AUCUNE AVANCÉE SUR LA FISCALITÉ DES ENTREPRISES
La proposition de la Commission européenne, sur laquelle ont débattu les dirigeants européens, vise à appliquer l’échange automatique d’informations bancaires entre États non plus seulement à l’épargne, comme le prévoit l’actuelle directive européenne, mais aussi aux autres revenus, provenant notamment d’investissements dans des produits financiers innovants et d’assurance vie. Pour l’instant, un État qui a des soupçons de fraude et qui veut avoir ces informations doit en faire la demande. Un système totalement inefficace, comme l’a récemment démontré l’affaire Cahuzac en France, du fait du refus de certains États, à commencer par les paradis fiscaux, de coopérer... L’échange automatique d’information obligerait les banques de tous les États à identifier les comptes détenus par des particuliers originaires d’autres pays de l’Union européenne. L’ensemble des États devraient ensuite se transmettre les uns aux autres ces données bancaires, y compris celles concernant les intérêts, de façon systématique et périodique.
Mais alors que toute décision sur la fiscalité requiert l’unanimité des 27 États membres, l’Autriche et le Luxembourg refusent de se plier à l’échange automatique d’informations. Comment s’en étonner puisque ces deux États bénéficient déjà d’une dérogation qui leur permet de ne pas appliquer la directive concernant l’épargne? Leur argument est qu’ils ne peuvent appliquer des règles auxquelles échappent des pays tiers comme la Suisse ou le Liechtenstein.

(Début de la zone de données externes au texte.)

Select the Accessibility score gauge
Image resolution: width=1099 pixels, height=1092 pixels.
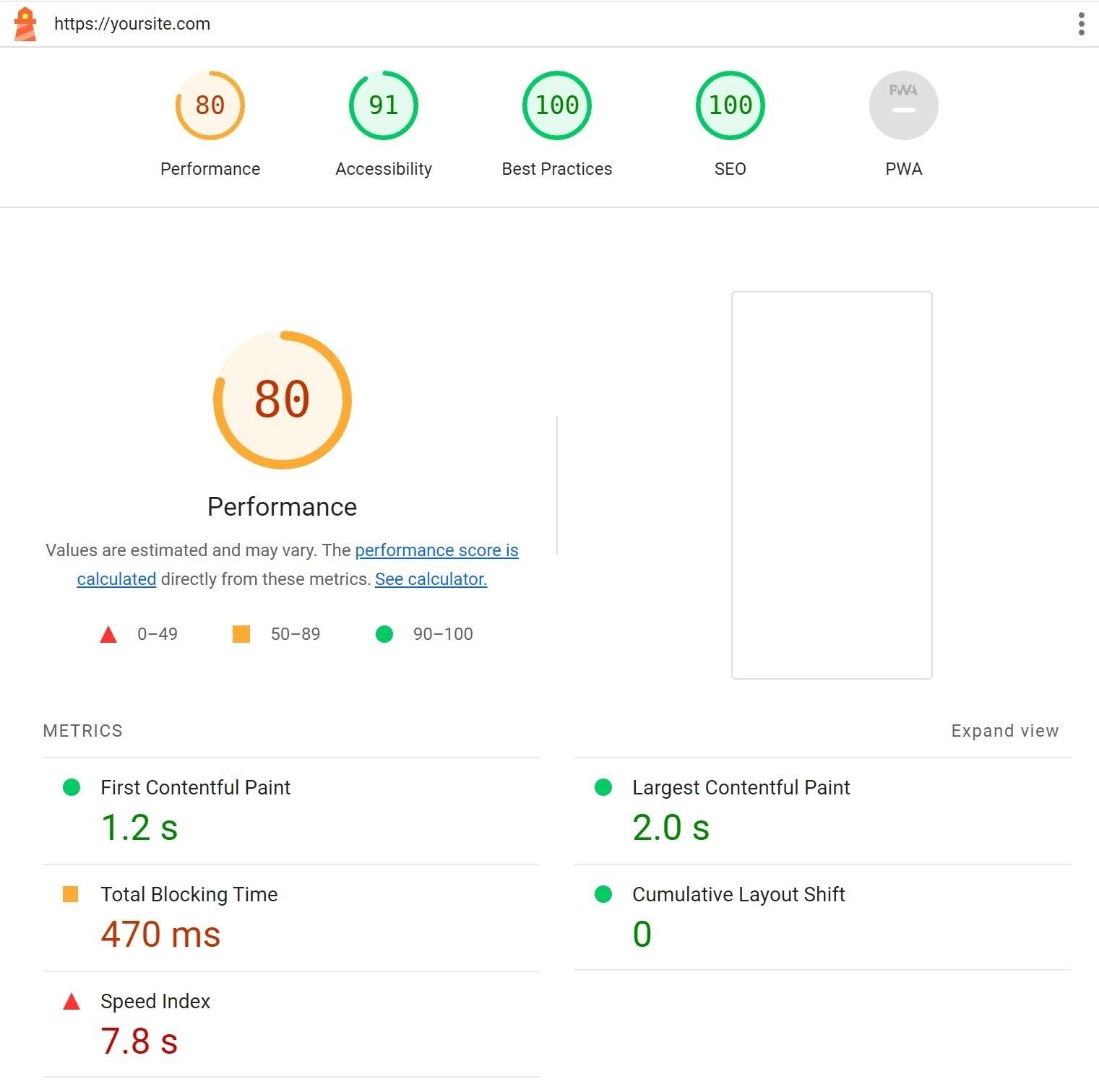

À l’issue du sommet, les 27 ont promis de parvenir à un accord d’ici à la fin de l’année. «Il y a un consensus sur la révision de la directive épargne», a assuré le président du Conseil de l’Union européenne, M.Van Rompuy. «Quel que soit le dénouement des négociations avec les pays tiers, la nouvelle directive sera adoptée avant la fin de l’année», a notamment déclaré le président français, François Hollande. Le Premier ministre luxembourgeois, Jean-Claude Junker, a néanmoins insisté: «Avant l’extension de la directive, il faut entamer les négociations avec la Suisse et d’autres pays tiers.» Or les conclusions du sommet indiquent que ces négociations commenceront «dès que possible»...

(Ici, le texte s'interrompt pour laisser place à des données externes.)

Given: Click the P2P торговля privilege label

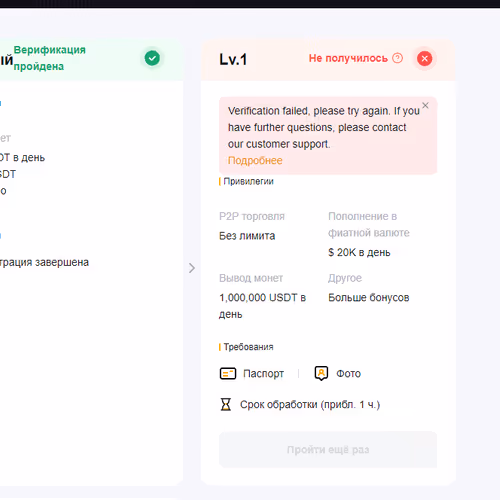Looking at the screenshot, I should coord(252,216).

Aucune avancée n’a par ailleurs été réalisée sur la fiscalité des entreprises. Alors qu’une polémique enfle à l’échelle internationale sur l’absence d’harmonisation fiscale, qui permet à des multinationales comme Apple ou Amazon de payer des impôts dérisoires. Enfin, la publication par l’Union européenne d’une liste de paradis fiscaux n’est toujours pas à l’ordre du jour...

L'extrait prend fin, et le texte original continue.